**What needs to be done:** Return the listing exactly. Keep no pictures.

**Provided records:**
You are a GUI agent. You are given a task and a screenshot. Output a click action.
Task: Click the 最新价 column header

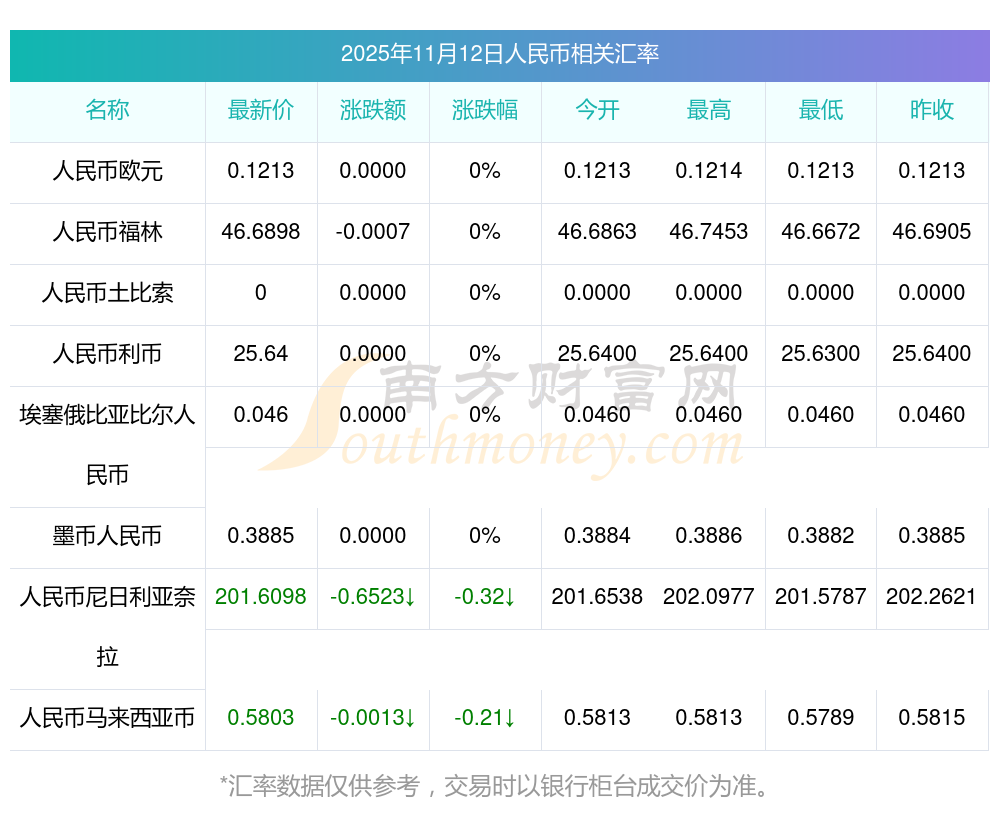tap(261, 110)
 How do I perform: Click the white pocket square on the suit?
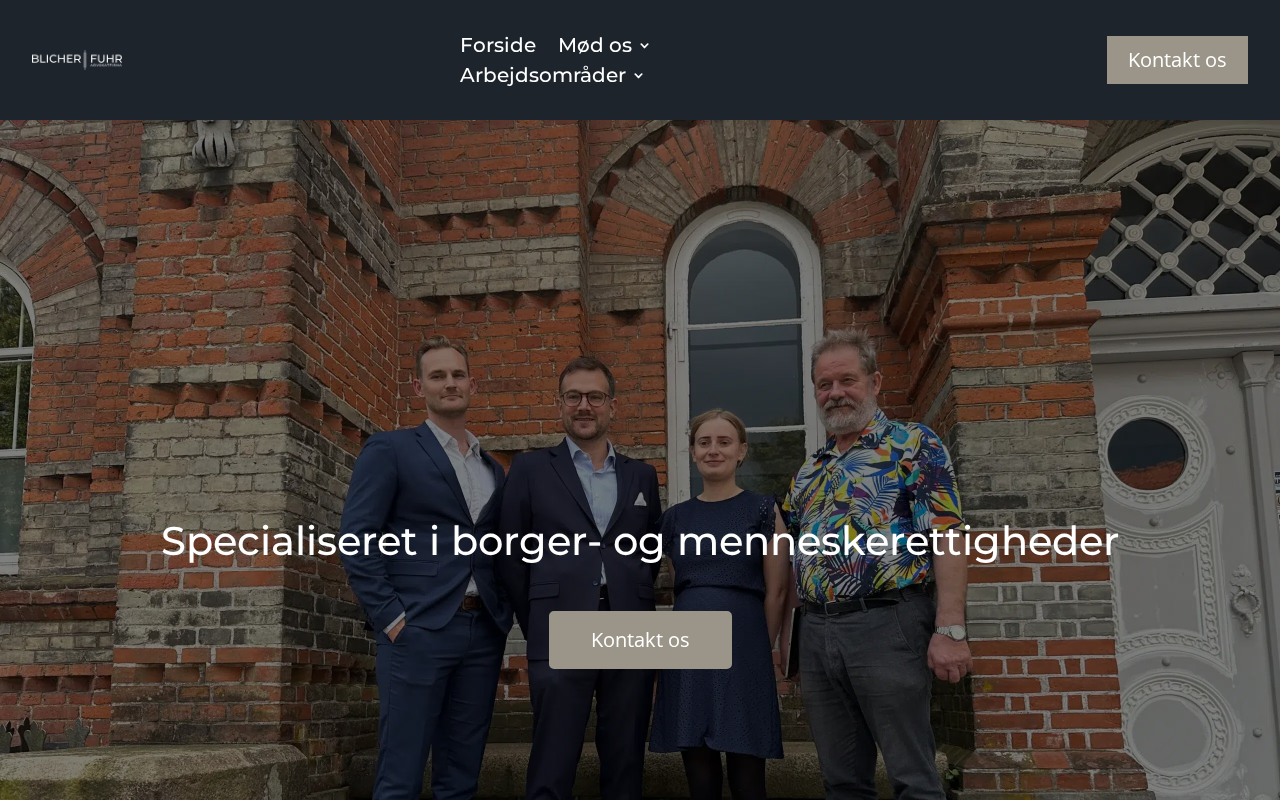(640, 498)
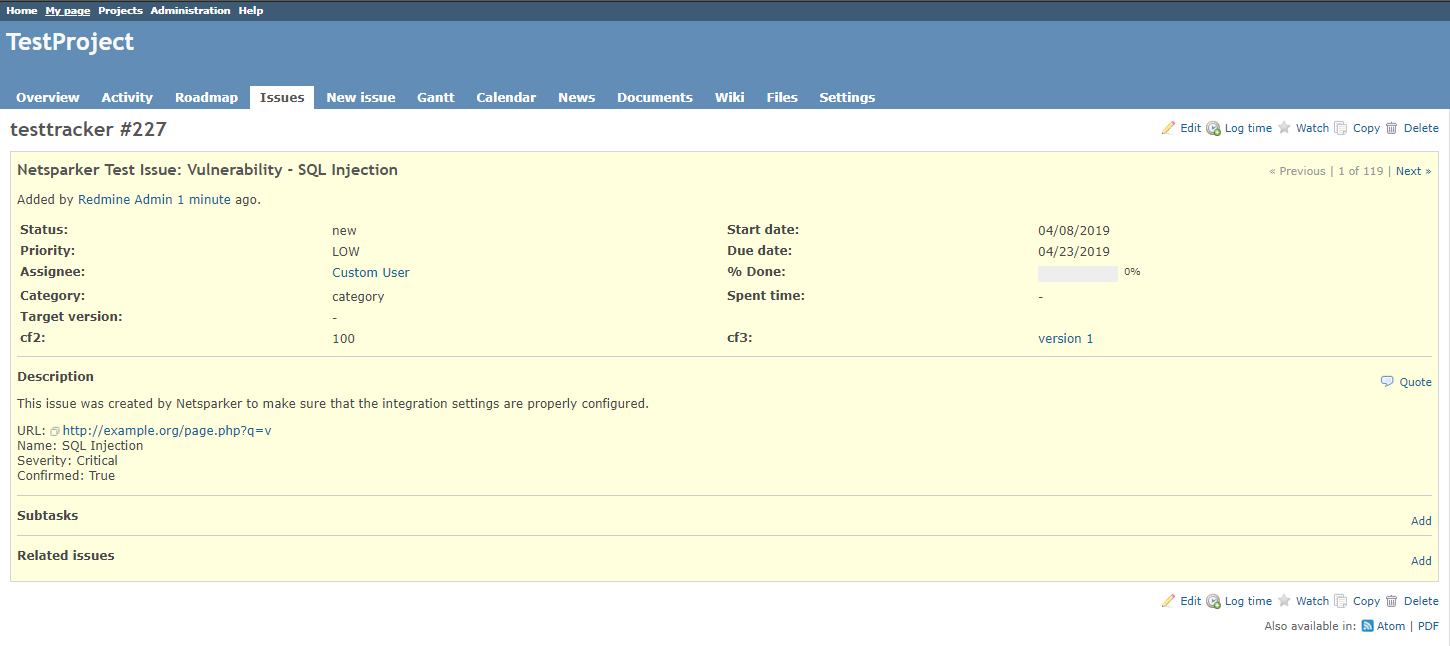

**Exercise result:**
You are a GUI agent. You are given a task and a screenshot. Output a click action.
Task: Click the 最新价 column header

tap(261, 110)
 How do I perform: Click the white pocket square on the suit?
(640, 498)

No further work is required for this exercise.